━━━ 表示テキスト ━━━

創業者メッセージ
人生、どの方向に歩むか分からない
大学時代、競技中のスキー事故で右腎臓の2/3を摘出、その前年には下半身大やけど。
その後の人生の半分が失われたような状態で日々を過ごしているなか、兄が始めたスキー専門ショップの手伝いをすることに。販売サービスは嫌いではなかったため、真剣に取り組んだのを記憶しています。
当時スキー人気は高く、趣味も重なり充実はしていましたが、前々からモノづくりに興味があり暇さえあれば何かしら作っていました。
これは余談ですが、大学卒業後ウォルトディズニー社に就職するのが夢でしたが、堅実な母の反対で断念しました。(笑)
失敗を積み重ねたモノづくり
スポーツ店での仕事の傍ら、最初に考えたのが車用チェーンの取り付けを簡単にする器具でした。
特許庁にまで足を運び出願方法など勉強したが、それでも理解不足のため登録ならず。
次に考えたのがスキーの金具(ビンディング)を取り付けるためのブーツジグ。これは特許取得できたものの、スキー人口の減少により試作の段階で不発に終わってしまいました。
そして初めて健康に関連する器具の開発を手掛けることに。
お金がないにもかかわらず、日本・アメリカまで特許取得した仮称「アキレス腱ストレッチ装置」を開発しました。
ただこれが大失敗!
人間は重力の中で生きているという認識から、身体バランスの研究(バイオメカニクス)を始めていた時、このアイディアが浮かびました。大手企業とのコラボもあったことで試作など順調に進むものと思いきや、世の中そんなに甘くありませんでした。
当時アキレス腱を動かすモーターが高くコストが合わないこと、モーターの誤作動の危険性などもクリアーする必要があること等の理由から止む無く中止が決定。
気がついたら大変な借金。今でも思い出したくないほど大きな重荷を背負うことになりました。
失敗から得たもの
健康を意識し始めた1986年(昭和61年)、ドクターエルラボ(研究所)設立。
ストレッチ装置の試作品をヒントに、後にヒット商品となる「足ゆび元気くん」のアイディアが浮かび、2年の研究を重ねて商品化しました。

━━━ 抽出レコード ━━━

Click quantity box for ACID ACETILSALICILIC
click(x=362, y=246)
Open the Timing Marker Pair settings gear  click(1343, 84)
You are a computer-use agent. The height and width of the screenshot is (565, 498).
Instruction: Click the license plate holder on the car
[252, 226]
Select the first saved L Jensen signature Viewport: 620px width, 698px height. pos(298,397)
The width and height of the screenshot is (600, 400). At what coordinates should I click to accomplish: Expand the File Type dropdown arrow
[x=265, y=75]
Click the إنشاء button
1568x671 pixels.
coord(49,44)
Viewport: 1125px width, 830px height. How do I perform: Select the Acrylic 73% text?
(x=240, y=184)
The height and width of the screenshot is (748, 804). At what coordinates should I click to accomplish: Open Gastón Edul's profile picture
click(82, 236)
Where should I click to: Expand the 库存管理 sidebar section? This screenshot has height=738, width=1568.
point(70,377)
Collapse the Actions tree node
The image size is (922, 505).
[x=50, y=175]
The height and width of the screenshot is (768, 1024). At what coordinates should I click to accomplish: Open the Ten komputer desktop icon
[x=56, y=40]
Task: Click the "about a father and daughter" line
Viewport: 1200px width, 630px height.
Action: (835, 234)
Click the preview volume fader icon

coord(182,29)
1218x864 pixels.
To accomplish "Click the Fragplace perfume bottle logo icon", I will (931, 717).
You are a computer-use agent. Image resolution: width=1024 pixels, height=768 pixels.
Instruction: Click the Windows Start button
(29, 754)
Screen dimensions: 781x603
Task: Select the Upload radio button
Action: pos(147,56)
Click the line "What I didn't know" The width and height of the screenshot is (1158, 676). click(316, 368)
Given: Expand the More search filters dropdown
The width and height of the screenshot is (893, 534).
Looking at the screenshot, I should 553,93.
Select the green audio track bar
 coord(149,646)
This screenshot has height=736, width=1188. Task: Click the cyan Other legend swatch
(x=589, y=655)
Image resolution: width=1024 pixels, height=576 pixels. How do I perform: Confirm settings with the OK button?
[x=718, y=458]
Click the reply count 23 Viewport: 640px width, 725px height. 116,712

━━━

作業課題 A: 次の(i)〜(iii)が創業者メッセージの内容と合っているかを判定してください。それぞれ「はい」か「いいえ」で答え、判断の根拠となる本文の語句をそのまま引用してください。(i) ブーツジグは特許を取得できた。(ii) 車用チェーンの取り付けを簡単にする器具は特許登録された。(iii) ドクターエルラボは1986年に設立された。
作業課題 B: 創業者メッセージの文章を、最後の文の後から書き継いでください。

記述解答 A:
(i) はい。「これは特許取得できたものの」
(ii) いいえ。「それでも理解不足のため登録ならず。」
(iii) はい。「1986年(昭和61年)、ドクターエルラボ(研究所)設立。」

記述解答 B:
そして、足のストレッチが腰にも影響するという考え方から、次に坐骨を安定させるクッション、弊社の真髄とも言える「マルチレストドクターエルクッション」が誕生しました。
人々が、自然との調和の中で人の持つ免疫力や自然治癒力を高めるための研究、バイオメカニクス理論(重力の使い方力学)を応用し、健康・医療補助具の研究開発の取り組みがこの時期から始まり、1995年(平成7年10月)に、株式会社ドクターエルを設立しました。
この考え方は、人体の様々の部位の研究開発に応用することができ、多くの人気シリーズ商品を誕生させることにつながっていきました。
最大の出会い 枕
2002年のある日、大親友のS氏からこんなことを頼まれました。
「ねぇ、船戸川さん。『枕』の開発をしてくれない。いい枕を創ろうよ、一緒に」
私の答えは決まっていました。
「できないよ。難しいから・・・」
当時から多くの寝具や枕の専門メーカーが何十年も良い枕作りに凌ぎを削っていました。だから、
「いくら私が健康関連の開発を手がけているといっても、寝具に関しては新参者が参入する余地などありゃしないよ」と答えました。
しかし、彼は引き下がらなかった。
「中素材は自分にいいアイディアがあるから、船戸川さんは枕本体についてだけ考えて」更に、
「今売られている枕を見ても、これというものはないし、どうしてもあなたに何とかして欲しいんだ。頼むよ!」
彼は大手靴下メーカーの社長。繊維関連はお手のものである彼がこれほどまでに言うには、何か理由があるのだろうと思い、思い切ってその話を受けることにしました。
そこから、骨格のバランスを崩さずに心地よく眠れる「枕」の開発が始まったのです。
開発から2年、ついに寝返りをスムーズにする枕本体の試作品が完成しました。
この枕を、ギリシャ神話の眠りと夢を司る神の名前をとって『モーフィアス』と命名しました。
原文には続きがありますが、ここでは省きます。